▶ [Task statement]
Display every line below in which the word "orientation" appears.

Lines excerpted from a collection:
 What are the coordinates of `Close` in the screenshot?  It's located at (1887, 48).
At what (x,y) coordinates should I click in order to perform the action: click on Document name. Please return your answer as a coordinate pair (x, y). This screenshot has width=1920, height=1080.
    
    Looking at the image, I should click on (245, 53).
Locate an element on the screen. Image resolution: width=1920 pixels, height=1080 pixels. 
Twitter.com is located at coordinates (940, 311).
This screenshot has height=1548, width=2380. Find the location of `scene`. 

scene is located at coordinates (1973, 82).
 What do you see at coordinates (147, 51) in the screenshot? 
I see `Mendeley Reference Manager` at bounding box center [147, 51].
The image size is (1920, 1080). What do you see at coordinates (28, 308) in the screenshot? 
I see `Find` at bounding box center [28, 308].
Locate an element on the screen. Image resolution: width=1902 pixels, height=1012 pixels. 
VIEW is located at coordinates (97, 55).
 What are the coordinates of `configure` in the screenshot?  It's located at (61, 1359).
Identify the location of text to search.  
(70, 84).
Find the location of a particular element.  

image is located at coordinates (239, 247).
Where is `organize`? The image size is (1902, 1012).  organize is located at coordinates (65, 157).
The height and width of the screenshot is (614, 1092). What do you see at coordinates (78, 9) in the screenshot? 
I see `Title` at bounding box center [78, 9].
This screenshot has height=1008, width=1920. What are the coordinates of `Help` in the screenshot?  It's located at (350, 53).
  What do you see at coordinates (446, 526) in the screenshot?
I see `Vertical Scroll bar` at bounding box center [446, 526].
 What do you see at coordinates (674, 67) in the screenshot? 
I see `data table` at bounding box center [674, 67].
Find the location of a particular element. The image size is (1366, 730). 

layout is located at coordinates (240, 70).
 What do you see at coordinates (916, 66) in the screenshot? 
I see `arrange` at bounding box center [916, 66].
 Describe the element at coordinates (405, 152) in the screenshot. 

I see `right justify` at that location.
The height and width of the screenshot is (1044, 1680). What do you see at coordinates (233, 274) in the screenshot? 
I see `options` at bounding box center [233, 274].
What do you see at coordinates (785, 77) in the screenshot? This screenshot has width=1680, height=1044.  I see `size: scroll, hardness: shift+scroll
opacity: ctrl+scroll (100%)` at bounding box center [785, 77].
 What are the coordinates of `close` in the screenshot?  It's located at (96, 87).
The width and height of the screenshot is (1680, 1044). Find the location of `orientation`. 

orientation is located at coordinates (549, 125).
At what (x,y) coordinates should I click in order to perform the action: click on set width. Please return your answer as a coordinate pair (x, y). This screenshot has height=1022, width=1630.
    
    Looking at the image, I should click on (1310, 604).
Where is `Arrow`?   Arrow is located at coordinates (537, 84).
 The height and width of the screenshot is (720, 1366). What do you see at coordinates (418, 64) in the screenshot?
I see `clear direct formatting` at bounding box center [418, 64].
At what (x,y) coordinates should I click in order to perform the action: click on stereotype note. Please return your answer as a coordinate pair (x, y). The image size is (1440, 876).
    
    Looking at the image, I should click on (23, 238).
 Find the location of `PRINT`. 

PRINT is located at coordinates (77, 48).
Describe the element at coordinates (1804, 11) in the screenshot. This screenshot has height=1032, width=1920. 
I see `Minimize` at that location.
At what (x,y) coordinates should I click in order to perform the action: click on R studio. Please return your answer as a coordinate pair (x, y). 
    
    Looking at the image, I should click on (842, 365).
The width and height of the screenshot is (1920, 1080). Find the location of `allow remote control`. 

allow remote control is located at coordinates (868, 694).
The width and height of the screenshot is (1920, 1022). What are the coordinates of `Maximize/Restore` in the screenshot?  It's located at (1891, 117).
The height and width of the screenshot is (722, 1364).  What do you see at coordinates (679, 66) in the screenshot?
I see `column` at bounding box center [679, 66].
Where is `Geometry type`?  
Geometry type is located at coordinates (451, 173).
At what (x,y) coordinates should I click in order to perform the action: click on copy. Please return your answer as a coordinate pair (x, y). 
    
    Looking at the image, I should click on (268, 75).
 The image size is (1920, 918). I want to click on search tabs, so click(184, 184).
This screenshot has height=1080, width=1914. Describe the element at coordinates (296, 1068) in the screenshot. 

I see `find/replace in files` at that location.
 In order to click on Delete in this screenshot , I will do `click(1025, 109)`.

▶ [Result of the exercise]
The width and height of the screenshot is (1680, 1044). Find the location of `orientation`. 
orientation is located at coordinates (549, 125).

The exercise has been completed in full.